**Task requirements:** Extract and repeat verbatim the lines between the line containing "Click the blue redaction" and the line containing "pos(508,909)", inclusive.

— start Material supplied —

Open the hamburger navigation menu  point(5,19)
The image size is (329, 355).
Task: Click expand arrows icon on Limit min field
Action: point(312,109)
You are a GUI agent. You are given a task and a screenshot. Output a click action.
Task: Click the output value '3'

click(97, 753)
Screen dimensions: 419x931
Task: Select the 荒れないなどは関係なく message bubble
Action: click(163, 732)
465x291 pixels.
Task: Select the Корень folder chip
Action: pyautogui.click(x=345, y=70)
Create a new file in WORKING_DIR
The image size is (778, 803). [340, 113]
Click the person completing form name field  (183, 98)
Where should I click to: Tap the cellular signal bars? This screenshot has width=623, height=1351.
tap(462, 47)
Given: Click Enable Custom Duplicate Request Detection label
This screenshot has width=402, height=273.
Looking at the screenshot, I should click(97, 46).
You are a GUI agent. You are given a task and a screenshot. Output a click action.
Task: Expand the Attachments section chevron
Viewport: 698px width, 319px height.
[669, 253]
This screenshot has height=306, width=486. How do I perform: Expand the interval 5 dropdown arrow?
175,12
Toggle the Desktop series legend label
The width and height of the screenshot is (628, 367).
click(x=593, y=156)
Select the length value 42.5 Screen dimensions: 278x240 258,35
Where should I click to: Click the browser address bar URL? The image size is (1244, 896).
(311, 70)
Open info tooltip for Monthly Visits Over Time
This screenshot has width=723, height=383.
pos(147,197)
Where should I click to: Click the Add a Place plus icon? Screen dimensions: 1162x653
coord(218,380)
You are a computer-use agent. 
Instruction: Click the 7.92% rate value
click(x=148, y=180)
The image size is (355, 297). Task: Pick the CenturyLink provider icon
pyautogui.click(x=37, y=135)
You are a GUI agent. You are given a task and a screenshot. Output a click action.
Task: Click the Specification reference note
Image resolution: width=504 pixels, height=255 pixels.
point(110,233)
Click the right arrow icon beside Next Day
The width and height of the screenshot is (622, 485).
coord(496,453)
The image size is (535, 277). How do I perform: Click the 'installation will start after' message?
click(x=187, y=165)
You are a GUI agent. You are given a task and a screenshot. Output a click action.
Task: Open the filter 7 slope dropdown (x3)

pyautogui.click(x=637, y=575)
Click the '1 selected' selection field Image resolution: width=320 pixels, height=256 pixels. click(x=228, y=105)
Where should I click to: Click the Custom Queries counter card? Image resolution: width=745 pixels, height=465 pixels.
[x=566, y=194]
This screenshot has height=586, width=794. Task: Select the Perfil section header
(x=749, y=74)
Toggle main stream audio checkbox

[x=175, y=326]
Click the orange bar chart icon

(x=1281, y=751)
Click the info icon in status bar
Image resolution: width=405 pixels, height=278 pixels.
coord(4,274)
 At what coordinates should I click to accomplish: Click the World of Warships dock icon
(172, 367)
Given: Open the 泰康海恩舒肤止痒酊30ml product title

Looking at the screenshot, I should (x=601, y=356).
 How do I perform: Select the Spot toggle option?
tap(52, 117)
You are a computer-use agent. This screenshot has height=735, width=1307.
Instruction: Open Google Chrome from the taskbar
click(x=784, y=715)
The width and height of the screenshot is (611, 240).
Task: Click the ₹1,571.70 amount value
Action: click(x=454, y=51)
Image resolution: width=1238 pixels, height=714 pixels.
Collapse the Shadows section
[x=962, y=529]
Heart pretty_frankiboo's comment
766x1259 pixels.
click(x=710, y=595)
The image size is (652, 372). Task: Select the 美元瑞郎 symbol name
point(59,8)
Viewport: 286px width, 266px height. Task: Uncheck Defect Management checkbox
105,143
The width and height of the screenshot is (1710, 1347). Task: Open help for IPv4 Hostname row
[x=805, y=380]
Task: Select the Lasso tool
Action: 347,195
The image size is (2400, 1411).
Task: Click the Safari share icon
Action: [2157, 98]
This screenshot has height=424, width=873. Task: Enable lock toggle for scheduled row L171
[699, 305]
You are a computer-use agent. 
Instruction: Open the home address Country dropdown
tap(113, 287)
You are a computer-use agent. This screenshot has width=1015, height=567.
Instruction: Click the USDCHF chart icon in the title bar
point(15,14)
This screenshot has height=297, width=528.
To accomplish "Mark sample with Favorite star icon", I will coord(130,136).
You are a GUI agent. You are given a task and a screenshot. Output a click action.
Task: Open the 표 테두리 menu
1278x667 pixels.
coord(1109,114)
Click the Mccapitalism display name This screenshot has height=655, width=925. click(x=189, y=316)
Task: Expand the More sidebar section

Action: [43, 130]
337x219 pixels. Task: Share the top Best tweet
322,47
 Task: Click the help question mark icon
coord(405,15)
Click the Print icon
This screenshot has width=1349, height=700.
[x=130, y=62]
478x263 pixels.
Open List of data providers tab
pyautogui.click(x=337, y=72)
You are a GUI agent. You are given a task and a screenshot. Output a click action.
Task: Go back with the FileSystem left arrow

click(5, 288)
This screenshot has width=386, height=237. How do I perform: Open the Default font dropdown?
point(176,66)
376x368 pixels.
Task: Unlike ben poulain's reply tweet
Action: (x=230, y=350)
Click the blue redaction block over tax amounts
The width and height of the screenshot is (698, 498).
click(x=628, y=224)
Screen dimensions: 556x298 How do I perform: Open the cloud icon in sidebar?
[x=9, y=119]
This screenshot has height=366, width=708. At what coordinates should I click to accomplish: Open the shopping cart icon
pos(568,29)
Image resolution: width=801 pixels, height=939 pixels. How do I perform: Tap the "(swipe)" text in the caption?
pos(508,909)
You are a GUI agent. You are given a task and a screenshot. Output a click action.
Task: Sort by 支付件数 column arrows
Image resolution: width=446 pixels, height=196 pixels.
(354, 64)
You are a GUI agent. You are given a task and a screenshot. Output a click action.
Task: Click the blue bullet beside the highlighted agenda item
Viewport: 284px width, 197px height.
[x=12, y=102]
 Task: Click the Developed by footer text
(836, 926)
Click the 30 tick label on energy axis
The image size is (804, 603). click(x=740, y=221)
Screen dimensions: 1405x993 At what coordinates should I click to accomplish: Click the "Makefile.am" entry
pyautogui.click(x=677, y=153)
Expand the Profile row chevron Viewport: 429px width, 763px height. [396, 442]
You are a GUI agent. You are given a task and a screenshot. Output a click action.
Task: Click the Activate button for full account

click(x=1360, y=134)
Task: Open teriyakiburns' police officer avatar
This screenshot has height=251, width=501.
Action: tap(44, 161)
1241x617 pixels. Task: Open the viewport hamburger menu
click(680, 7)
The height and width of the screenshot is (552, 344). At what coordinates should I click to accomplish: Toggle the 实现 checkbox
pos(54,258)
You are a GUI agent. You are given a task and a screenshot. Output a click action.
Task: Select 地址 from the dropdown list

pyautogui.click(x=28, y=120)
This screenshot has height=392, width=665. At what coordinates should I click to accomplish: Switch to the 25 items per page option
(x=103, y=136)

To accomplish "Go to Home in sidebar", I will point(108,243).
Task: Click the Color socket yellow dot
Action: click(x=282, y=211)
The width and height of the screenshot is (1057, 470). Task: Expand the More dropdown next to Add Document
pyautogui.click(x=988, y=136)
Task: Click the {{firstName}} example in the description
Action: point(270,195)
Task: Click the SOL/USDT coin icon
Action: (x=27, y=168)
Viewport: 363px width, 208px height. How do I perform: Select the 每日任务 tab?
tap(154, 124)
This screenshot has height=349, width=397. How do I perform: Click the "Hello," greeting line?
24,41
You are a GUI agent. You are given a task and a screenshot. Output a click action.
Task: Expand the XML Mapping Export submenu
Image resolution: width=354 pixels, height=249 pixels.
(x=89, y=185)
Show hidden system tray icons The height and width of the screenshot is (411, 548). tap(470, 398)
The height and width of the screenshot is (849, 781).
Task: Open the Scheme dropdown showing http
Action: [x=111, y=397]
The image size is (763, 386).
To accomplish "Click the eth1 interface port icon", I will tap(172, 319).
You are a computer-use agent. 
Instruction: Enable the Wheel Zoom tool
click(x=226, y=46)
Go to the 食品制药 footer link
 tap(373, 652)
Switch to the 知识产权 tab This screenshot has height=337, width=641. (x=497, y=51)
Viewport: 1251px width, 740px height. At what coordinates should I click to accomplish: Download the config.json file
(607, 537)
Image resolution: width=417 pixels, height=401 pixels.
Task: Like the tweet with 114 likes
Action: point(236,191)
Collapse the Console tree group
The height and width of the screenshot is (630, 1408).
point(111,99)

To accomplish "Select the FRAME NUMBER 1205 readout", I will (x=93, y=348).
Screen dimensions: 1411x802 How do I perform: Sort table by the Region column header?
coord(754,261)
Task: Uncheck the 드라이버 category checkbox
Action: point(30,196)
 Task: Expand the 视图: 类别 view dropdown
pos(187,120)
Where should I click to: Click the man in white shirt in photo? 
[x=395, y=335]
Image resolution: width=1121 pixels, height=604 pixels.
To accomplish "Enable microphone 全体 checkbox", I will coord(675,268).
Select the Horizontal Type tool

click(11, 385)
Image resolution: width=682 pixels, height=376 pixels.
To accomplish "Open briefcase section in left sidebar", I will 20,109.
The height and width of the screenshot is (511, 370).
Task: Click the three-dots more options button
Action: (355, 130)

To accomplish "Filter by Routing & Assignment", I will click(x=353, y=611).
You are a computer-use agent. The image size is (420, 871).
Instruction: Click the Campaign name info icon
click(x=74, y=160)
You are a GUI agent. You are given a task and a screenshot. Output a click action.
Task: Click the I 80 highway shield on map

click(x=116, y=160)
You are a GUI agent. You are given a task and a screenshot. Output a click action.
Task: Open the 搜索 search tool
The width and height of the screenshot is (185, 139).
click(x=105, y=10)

— end Material supplied —

**Complete answer:**
Click the blue redaction block over tax amounts
The width and height of the screenshot is (698, 498).
click(x=628, y=224)
Screen dimensions: 556x298 How do I perform: Open the cloud icon in sidebar?
[x=9, y=119]
This screenshot has height=366, width=708. At what coordinates should I click to accomplish: Open the shopping cart icon
pos(568,29)
Image resolution: width=801 pixels, height=939 pixels. How do I perform: Tap the "(swipe)" text in the caption?
pos(508,909)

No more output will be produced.